Hmm, rethinking the above list. I feel like maybe filterStoreLogs doesn't belong in the dependency chain. I don't see why we'd need to clear other logs from the store in order to get or send remote logs; it's really just a matter of tidying up after another module has left logs in the store so you can start fresh, w/o throwing out the ones you still might need.

I'm also not sure if loadCachedLogs really needs to be called when sending logs to the server. I'm trying to think whether it could potentially cause conflicts, create duplicates or lose data if a module just right off tried to call syncLogs without ever calling loadLogs, if syncLogs doesn't include theloadCachedLogs procedure. I guess it wouldn't be a problem if a module only included the localIDs parameter and not the filters parameter, but if the module was calling syncLogs as a way to also retrieve other logs from the server, which it wasn't sending, then those logs could potentially still lie in cache, without having been loaded into the store, and that could create duplicates. I guess we could conditionally call loadCachedLogs from syncLogs only if the filters parameter was present, but that's neither here nor there.

So I think I'm zeroing in on 3 possible compositions of lower level procedures:

loadLogs === filterStoreLogs + loadCachedLogs
getLogs === loadCachedLogs + getRemoteLogs
syncLogs === loadCachedLogs + getRemoteLogs + sendRemoteLogs

The filterStoreLogs and loadCachedLogs procedures could be public Vuex actions, available to any module that knew about them, because they don't really require the other procedures, but the getRemoteLogs and sendRemoteLogs procedures would be private functions only available to FK core.

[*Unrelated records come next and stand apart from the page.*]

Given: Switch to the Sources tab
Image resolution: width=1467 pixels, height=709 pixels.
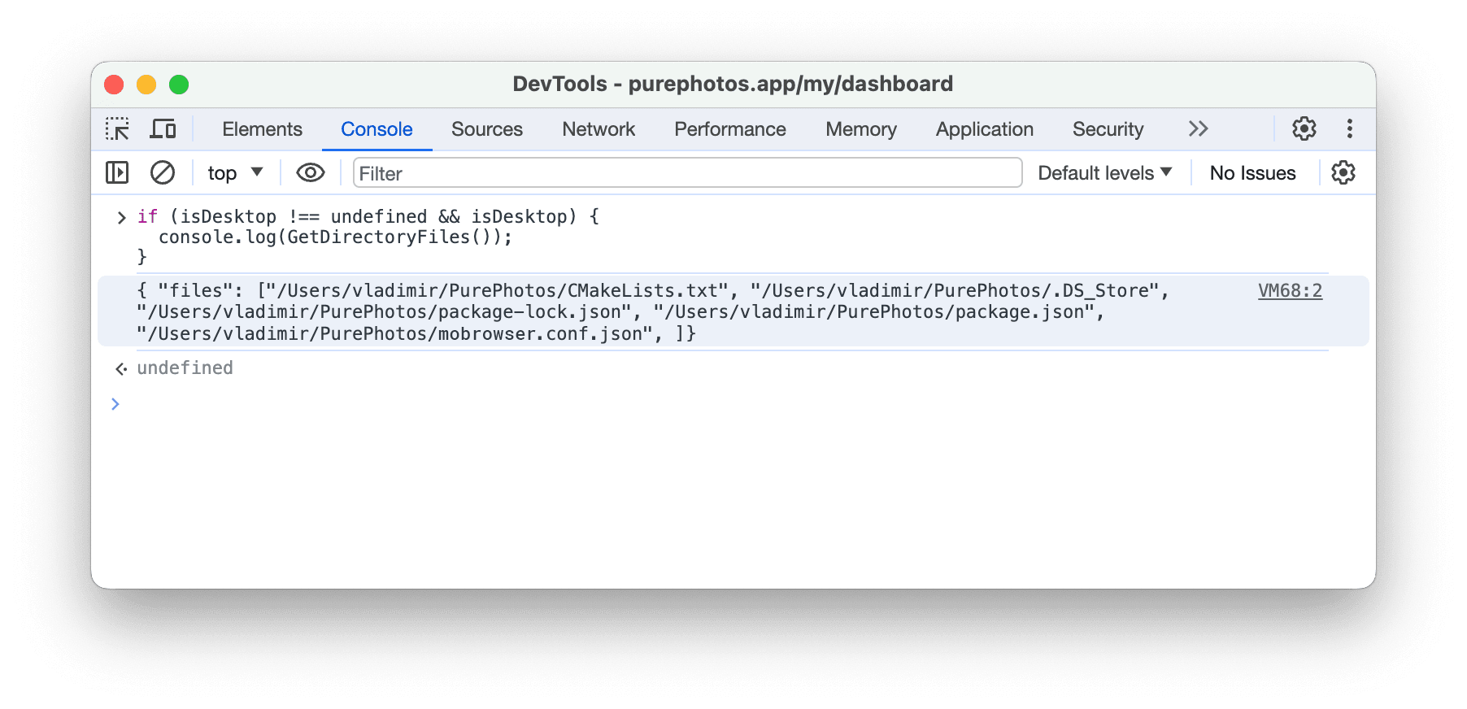Looking at the screenshot, I should 486,128.
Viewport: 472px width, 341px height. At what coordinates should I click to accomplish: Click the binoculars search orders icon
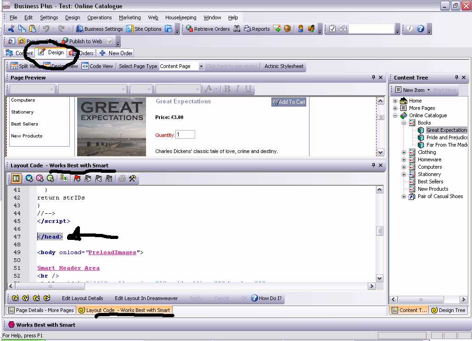pos(237,29)
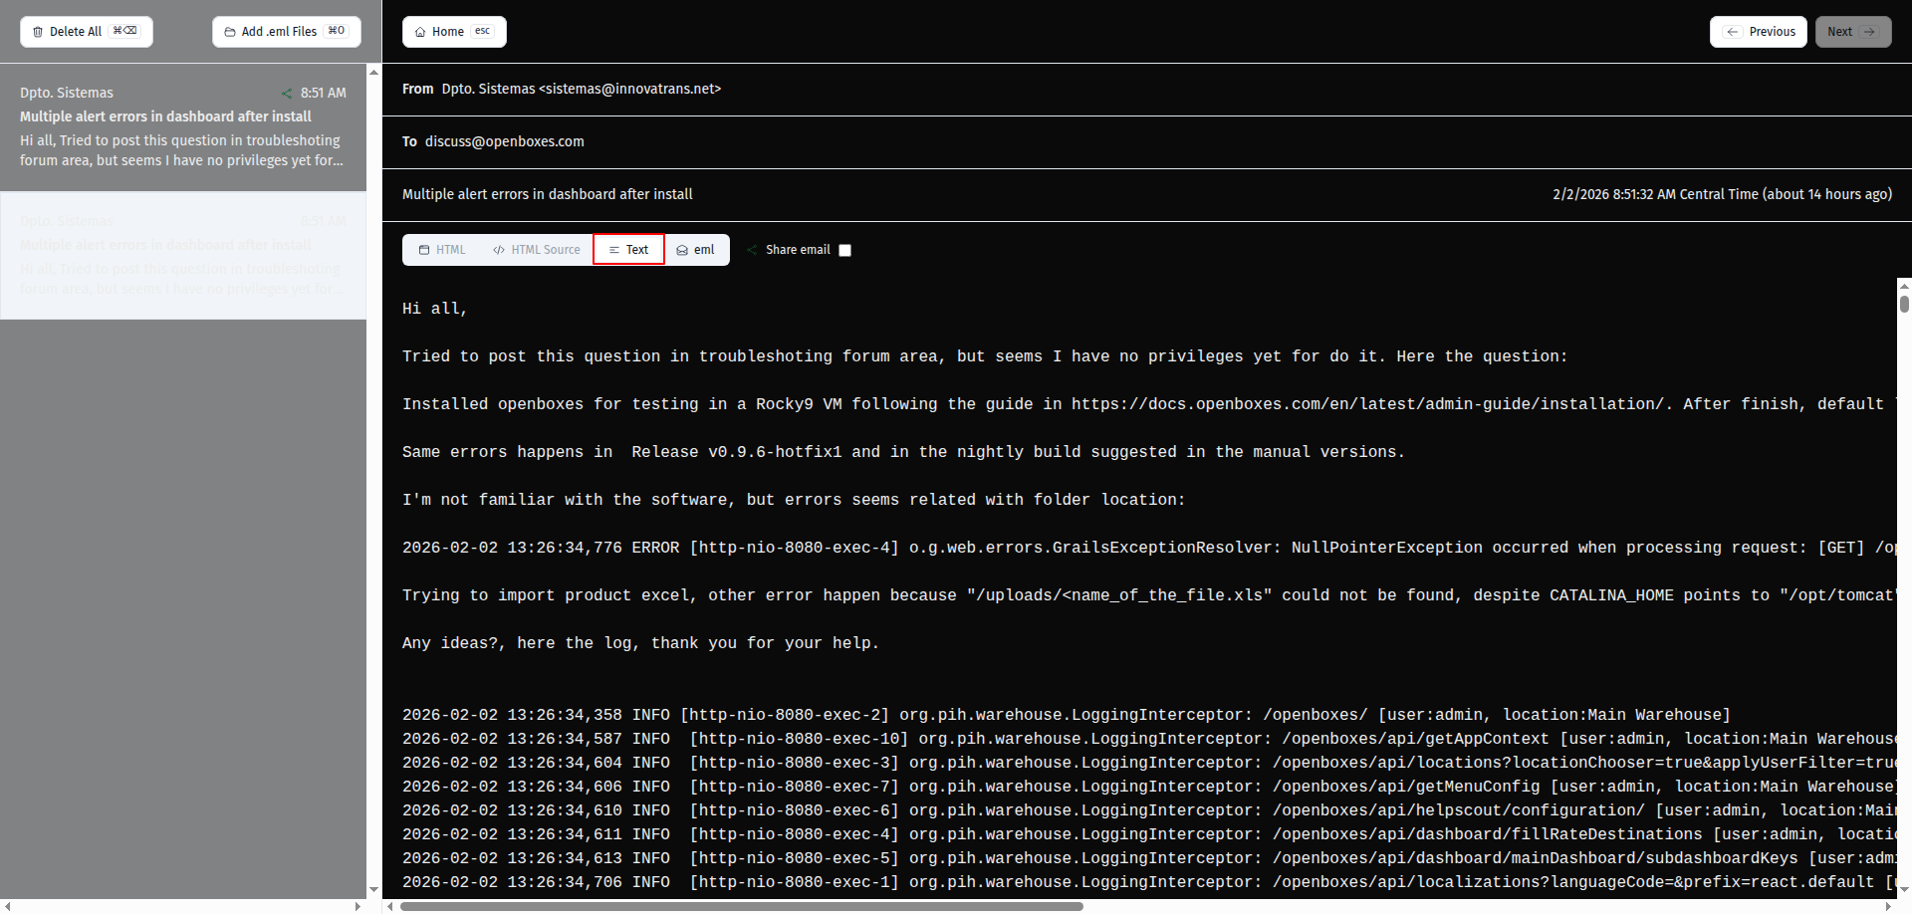This screenshot has width=1912, height=914.
Task: Click the trash icon in Delete All
Action: [38, 32]
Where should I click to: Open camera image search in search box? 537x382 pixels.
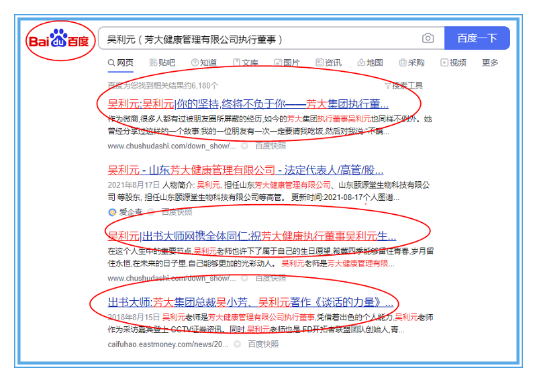pyautogui.click(x=428, y=38)
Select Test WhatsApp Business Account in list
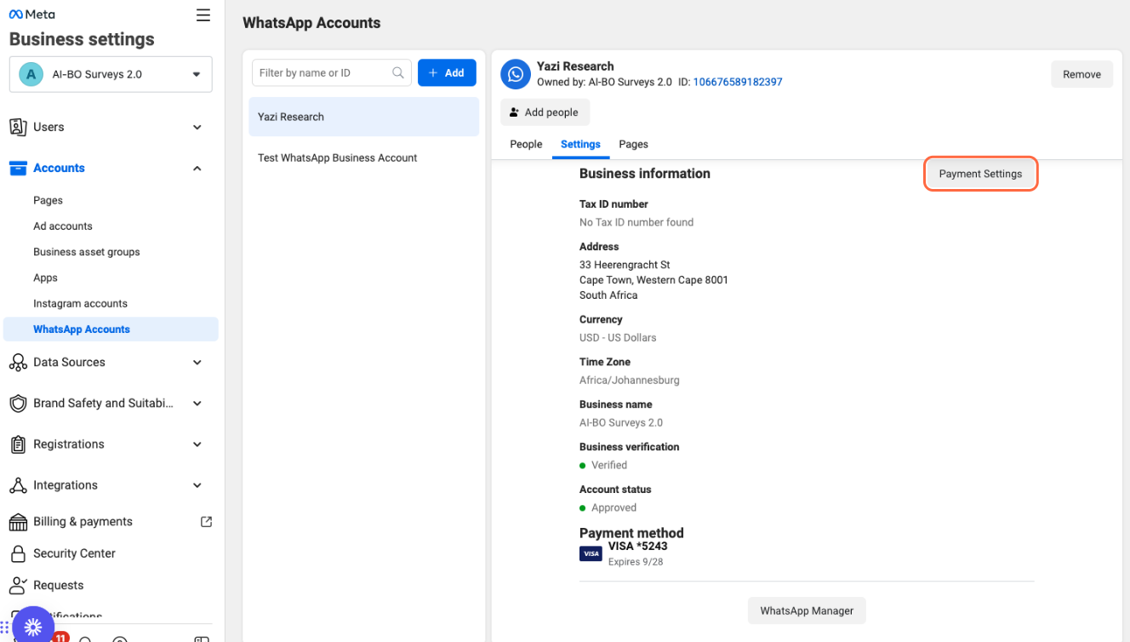The height and width of the screenshot is (642, 1130). (338, 158)
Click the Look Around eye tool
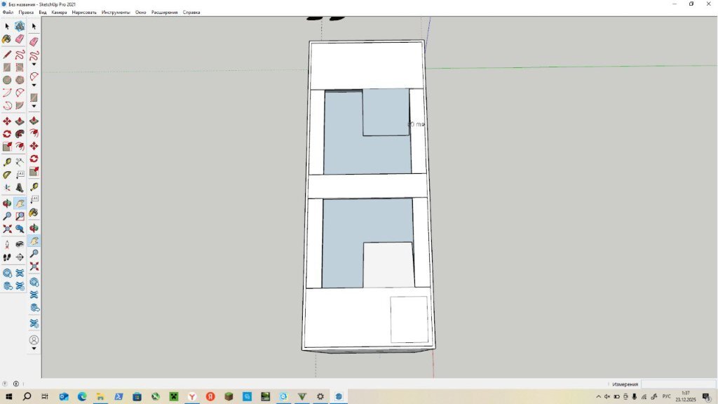The width and height of the screenshot is (718, 404). pyautogui.click(x=20, y=244)
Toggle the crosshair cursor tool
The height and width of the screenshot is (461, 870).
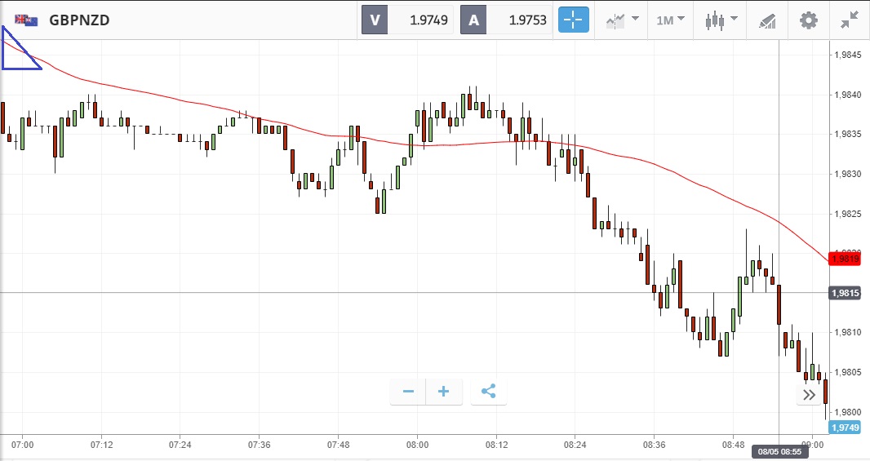click(x=573, y=20)
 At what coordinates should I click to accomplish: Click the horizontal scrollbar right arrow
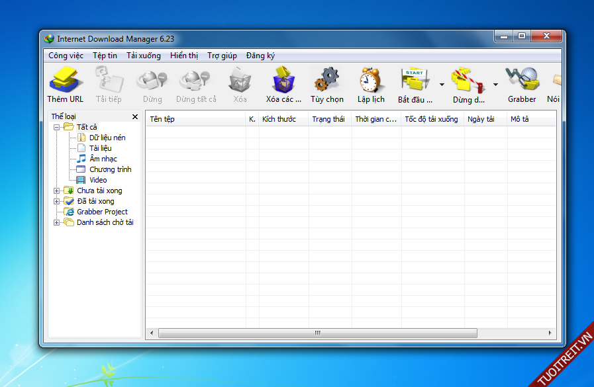[550, 333]
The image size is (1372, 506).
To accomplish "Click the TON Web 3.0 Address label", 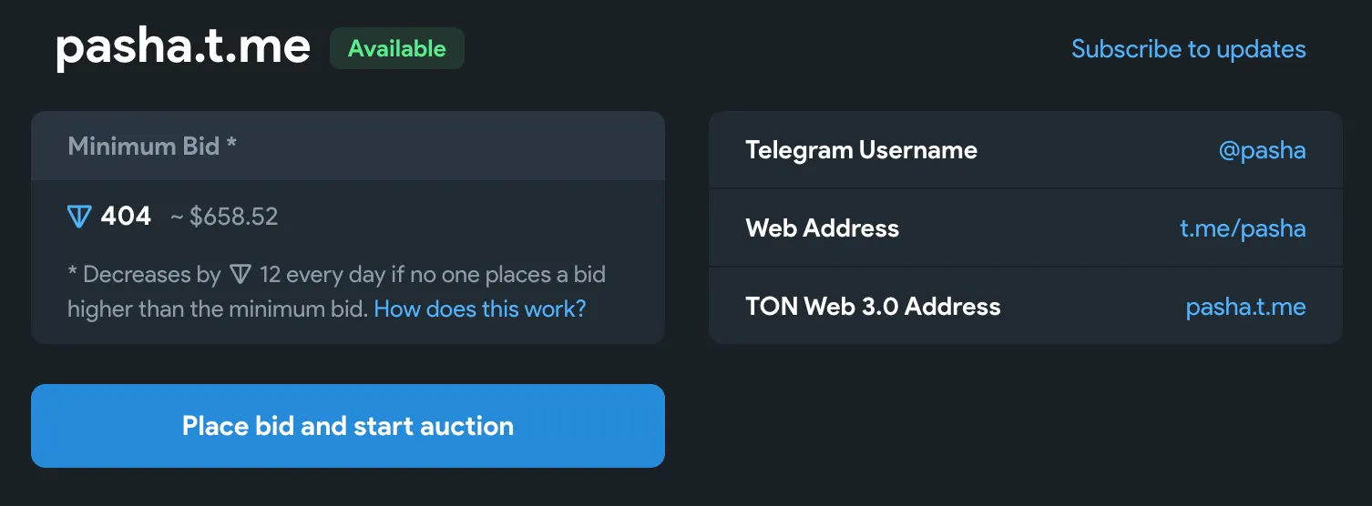I will [x=873, y=307].
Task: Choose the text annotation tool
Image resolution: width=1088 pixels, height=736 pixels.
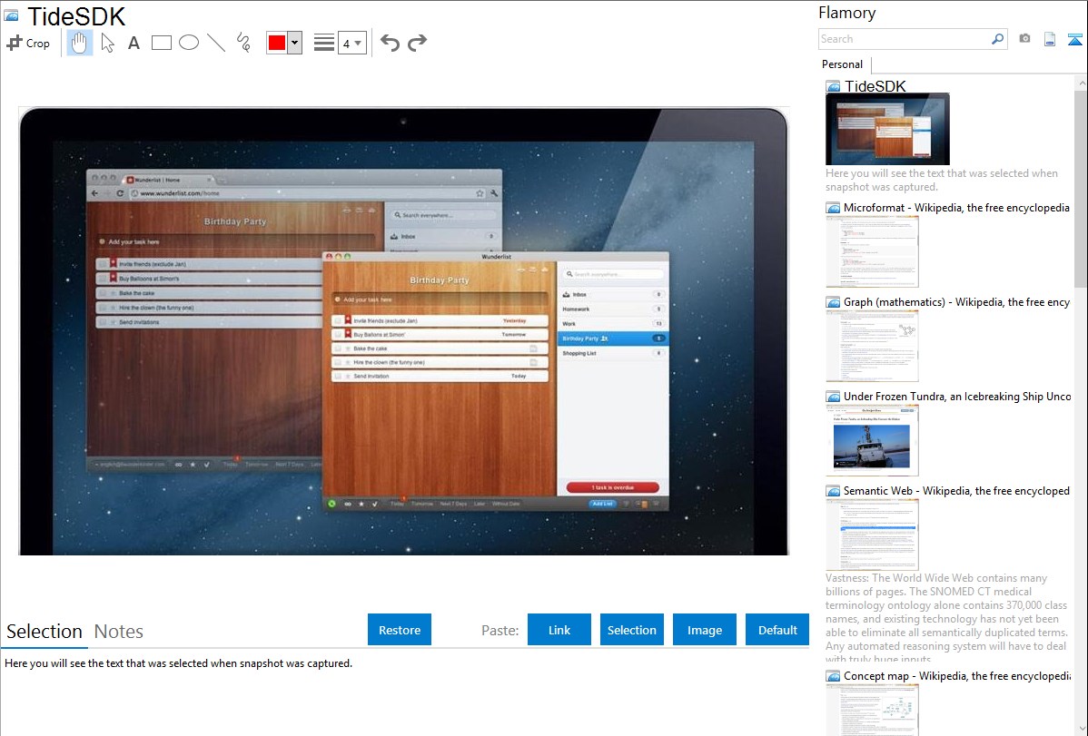Action: [x=134, y=43]

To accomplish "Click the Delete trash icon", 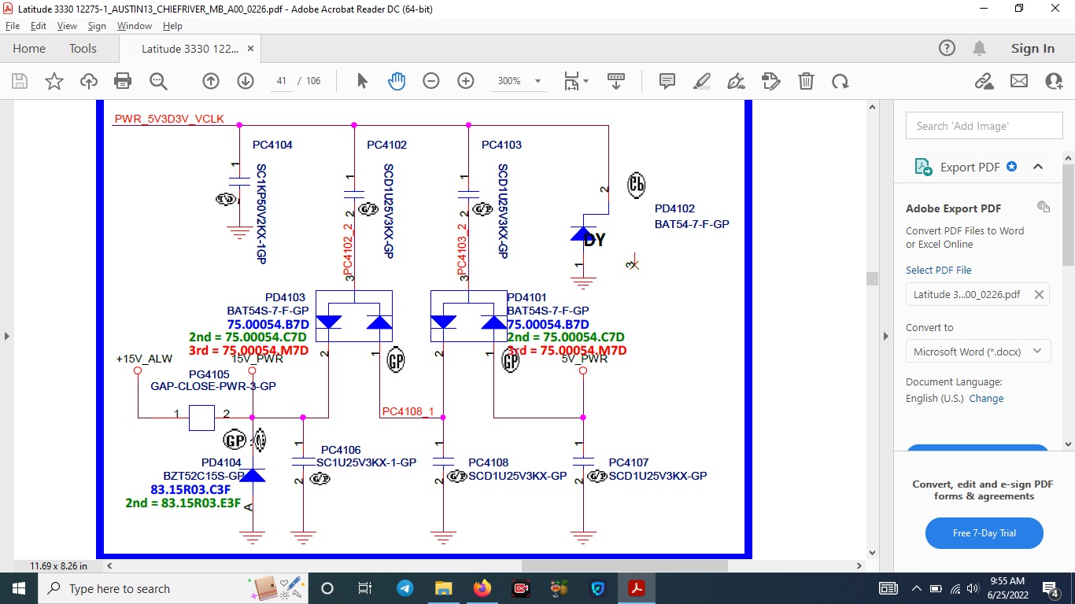I will click(806, 81).
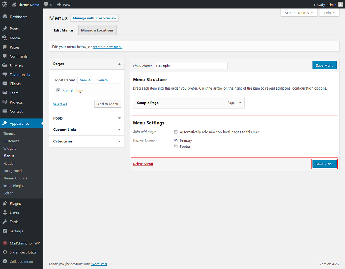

jgaehring commented 4 years ago

So I think I'm zeroing in on 3 possible compositions of lower level procedures

Here's what those Vuex actions look like inside farmModule:

    loadLogs({ commit, dispatch }, { filters, localIDs }) {
      const query = createQuery(filters, localIDs);
      commit('filterLogs', query);
      return dispatch('loadCachedLogs', query);
    },
    getLogs(context, payload) {
      return context.dispatch('loadCachedLogs', payload)
        .then(() => getRemoteLogs(context, payload))
        .then(() => { localStorage.setItem('syncDate', Math.floor(Date.now() / 1000)); });
    },
    syncLogs(context, payload) {
      return context.dispatch('loadCachedLogs', payload)
        .then(() => getRemoteLogs(context, payload))
        .then(() => sendRemoteLogs(context, payload))
        .then(() => { localStorage.setItem('syncDate', Math.floor(Date.now() / 1000)); });
    },
jgaehring commented 4 years ago

I think this is pretty much done, with the actions mentioned in the last comment and the subsequent reorganization of the payload into filter and pass properties. Just need to wrap up documenting everything and updating tests and I think we're good to go for both this and #385!